US property owners love the high prices paid by foreign investors. But the nation can get prickly about some overseas investors: rejecting a Chinese oil company’s bid for Unocal in summer 2005 and an Arab firm’s proposal to manage operations of six US ports this month. Author Daniel Gross labels this tendency as “selective globalization syndrome.” Politicians attack symbolic deals, like the ports, even though 80 percent of US ports are already under foreign control. Even politicians and policy-makers who support globalization can be choosy when convenient – for example, President Bush argues that global trade benefits the US, but hesitates to lift protective tariffs on US sugar sales that could temporarily hurt sugar-growing states like Florida. Politicians can’t help but want to protect traditional products that are a source of national pride.

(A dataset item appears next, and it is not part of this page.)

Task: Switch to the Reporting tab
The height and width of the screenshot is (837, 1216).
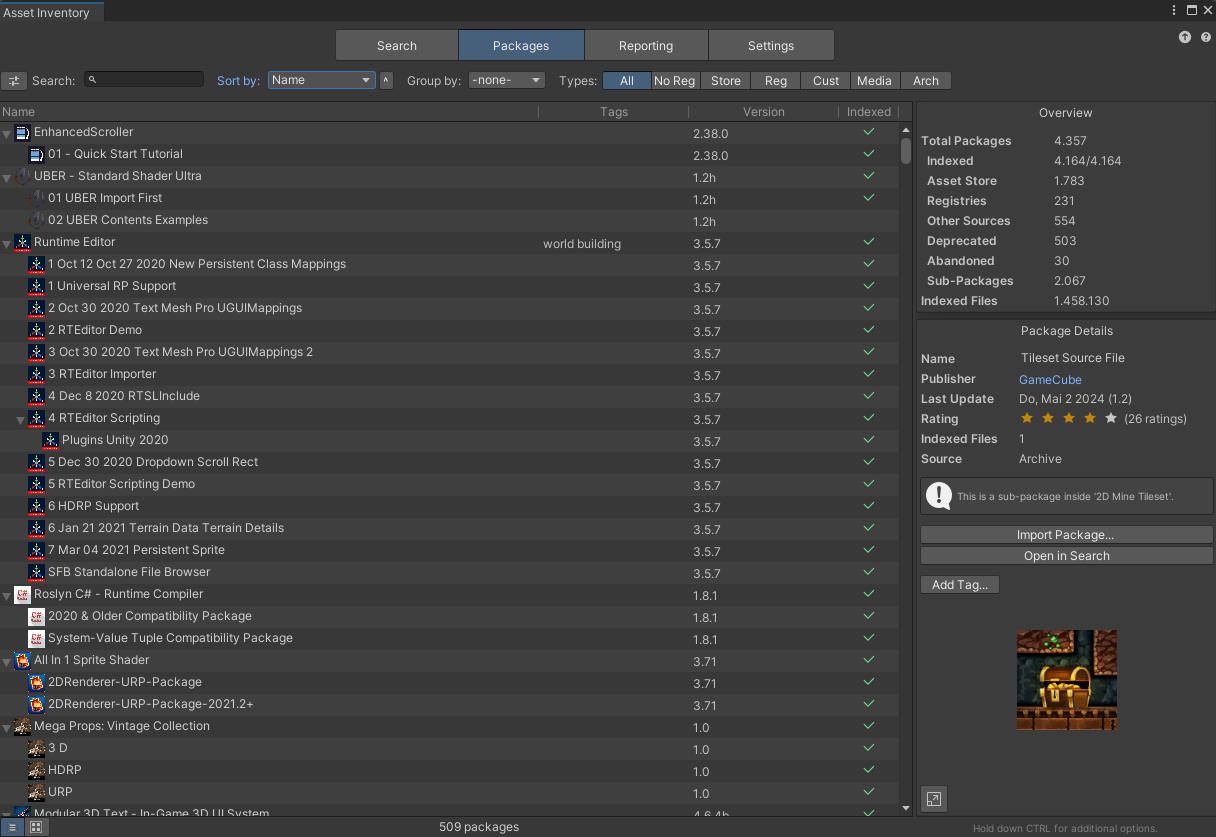Action: click(x=646, y=45)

Unfortunately, the arguments about national dignity or security do not extend to national debt – with the bulk held by China, Saudi Arabia, Persian Gulf and other foreign entities. Other countries, especially those rich in oil, simply have much more money to invest than the US, and they are weary about low returns from US Treasury bonds. Meanwhile, Gross points out that politicians continue to ignore the basic reasons behind US economic woes, with a government and consumers buying more than they produce, exporting more than they import, and borrowing more than they save. – Yale Global

Globalization Offered Two Ways: à la Carte and Prix Fixe

Daniel Gross
Wednesday, March 15, 2006

Click here for the original article on The New York Times website.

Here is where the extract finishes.